Depicting the might and grandeur of the Mughal Sultanate, Tughlaqabad city and the fort are known for its typical Indo-Islamic architecture style. Perched on a rocky hill on Qutub-Badarpur Road, Tughlaqabad Fort was built by Ghiyas-ud-Din Tughlaq, the founder of the Tughlaq dynasty in India. To the north of the fort, lies the city of Tughlaqabad.
Located on the outskirts of Delhi, Tughlaqabad Fort was completed in four years, between 1321 to 1324. Ghiyas-ud-Din had selected this site for the fort when he was a mere soldier. This octagonal fort, 8 km from the Qutub complex, was built to provide an imperial and magnificent capital and a defensive structure to the emperor.
This grand fort has a border of approximately 6.5 km and covers an area of about 1,902 acres/770 hectares. It is the largest fort in Delhi, and is known for a number of palaces, towers, tanks, mosques and buildings. Even the walls of Tughlaqabad Fort are thicker (35 feet) in comparison to any of the forts in India. The barricade varies from 15 to 30 metres in height from the base. The maximum height including the plinth and the ridge towers upto 60 to 70 metres.

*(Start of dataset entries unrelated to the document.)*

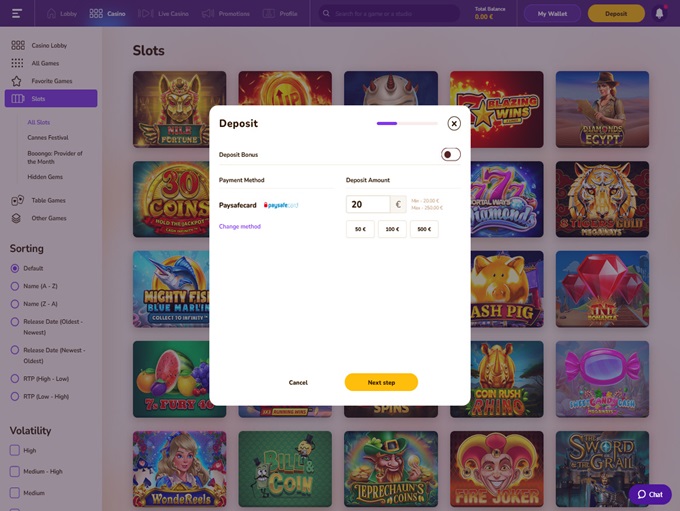Open Favorite Games star icon
The height and width of the screenshot is (511, 680).
click(17, 81)
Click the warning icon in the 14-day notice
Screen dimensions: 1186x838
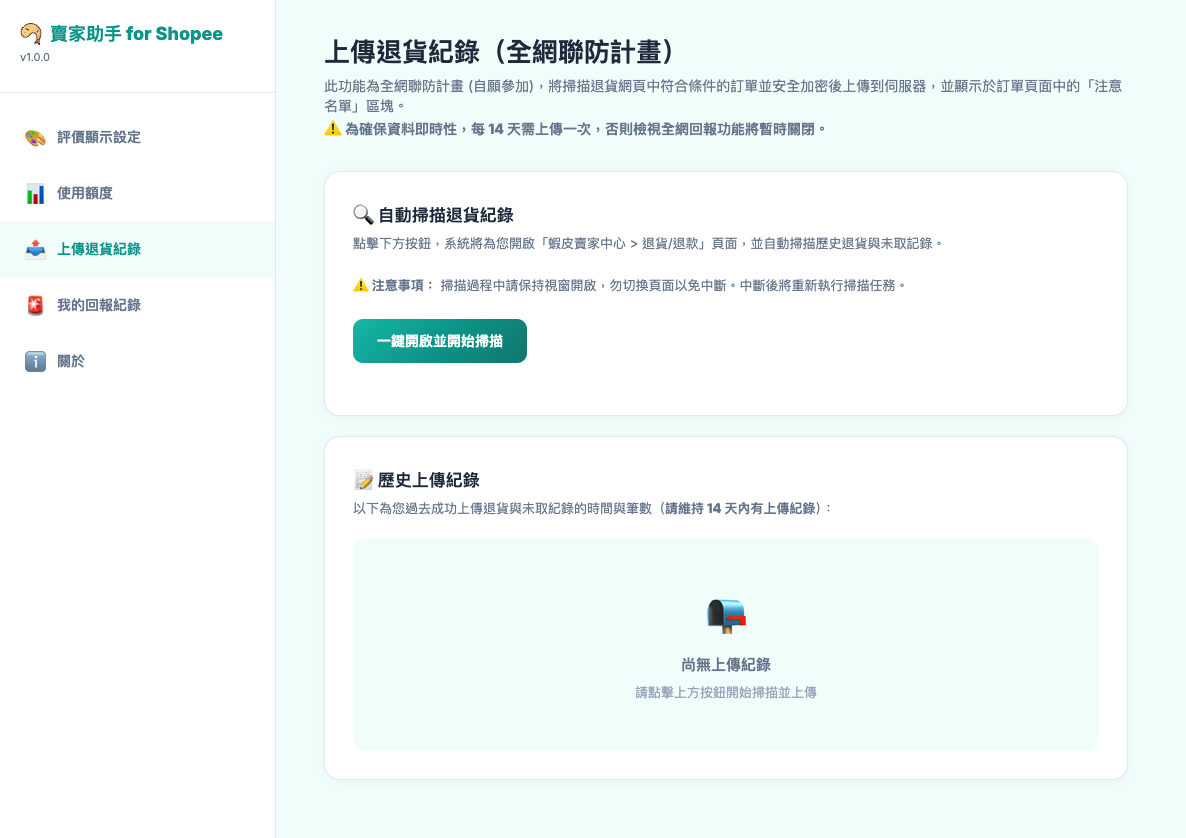[332, 128]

The eastern part of the fort is accessible from the Qutub-Badarpur road. This eastern section is rectangular in shape and surrounded by high walls and bastions. The western side of the Tughlaqabad Fort is wider, with palaces and private rooms. This grand fort also had a reservoir that used to be on the southern side of the fort. A wide anthill on the south eastern-corner of the fort leads to a small fortress, Adilabad. One can also spot a high tower 'Bijai-Mandal' inside the fort. This tower has a long underground passageway which is not open to the public any more.